Provided passage:
February 7, 2001 | Commentary on Taxes
In simple terms, taxes are a penalty imposed on productive behavior. The severity of this penalty is determined by the tax rate, which is why it's important to keep rates low. A 15 percent tax bracket, for instance, does not impose much of a burden on the economy since workers get to keep 85 cents out of every dollar they earn.
Unfortunately, though, our tax code punishes people for climbing the ladder of opportunity. Because of the "marriage penalty," for example, a couple with a combined taxable income of less than $44,000 gets thrown into the 28 percent tax bracket, which means they only get to keep 72 cents out of every additional dollar they earn.
High tax rates discourage work. A factory worker may choose to forego overtime. A spouse may abandon the job market. A part-time employee may decide to spend more time on vacation.
It is particularly important to reduce the top tax rates. Successful entrepreneurs and investors currently are thrown into a 39.6 percent bracket. But that's just the beginning. Many provisions of our complex tax code -- such as the corporate income tax, the capital gains tax and the "death" (or estate) tax -- force people to pay several layers of tax on the same dollar of income. As a result, the effective tax rate can be as high as 70 percent or more.

Listing:
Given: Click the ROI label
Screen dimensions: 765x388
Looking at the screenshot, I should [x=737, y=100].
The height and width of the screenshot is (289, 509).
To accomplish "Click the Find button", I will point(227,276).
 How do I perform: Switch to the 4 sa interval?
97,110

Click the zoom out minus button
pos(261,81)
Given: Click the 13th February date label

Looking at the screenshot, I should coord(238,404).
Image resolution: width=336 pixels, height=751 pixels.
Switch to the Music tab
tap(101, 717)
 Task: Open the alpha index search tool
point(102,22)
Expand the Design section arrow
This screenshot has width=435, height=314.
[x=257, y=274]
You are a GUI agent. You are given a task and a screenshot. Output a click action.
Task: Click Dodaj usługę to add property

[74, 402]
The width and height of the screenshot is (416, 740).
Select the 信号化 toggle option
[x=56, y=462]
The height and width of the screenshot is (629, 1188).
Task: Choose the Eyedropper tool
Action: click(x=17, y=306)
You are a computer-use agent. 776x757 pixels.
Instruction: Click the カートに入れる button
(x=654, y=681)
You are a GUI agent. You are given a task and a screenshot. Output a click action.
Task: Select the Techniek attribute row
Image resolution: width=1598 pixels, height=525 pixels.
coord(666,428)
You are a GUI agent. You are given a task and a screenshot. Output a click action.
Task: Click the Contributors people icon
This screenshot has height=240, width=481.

What to produce: Copy the commentary on taxes between "February 7, 2001" and "every dollar they earn.", inclusive, substituting "punishment" for each "penalty".

Response:
February 7, 2001 | Commentary on Taxes
In simple terms, taxes are a punishment imposed on productive behavior. The severity of this punishment is determined by the tax rate, which is why it's important to keep rates low. A 15 percent tax bracket, for instance, does not impose much of a burden on the economy since workers get to keep 85 cents out of every dollar they earn.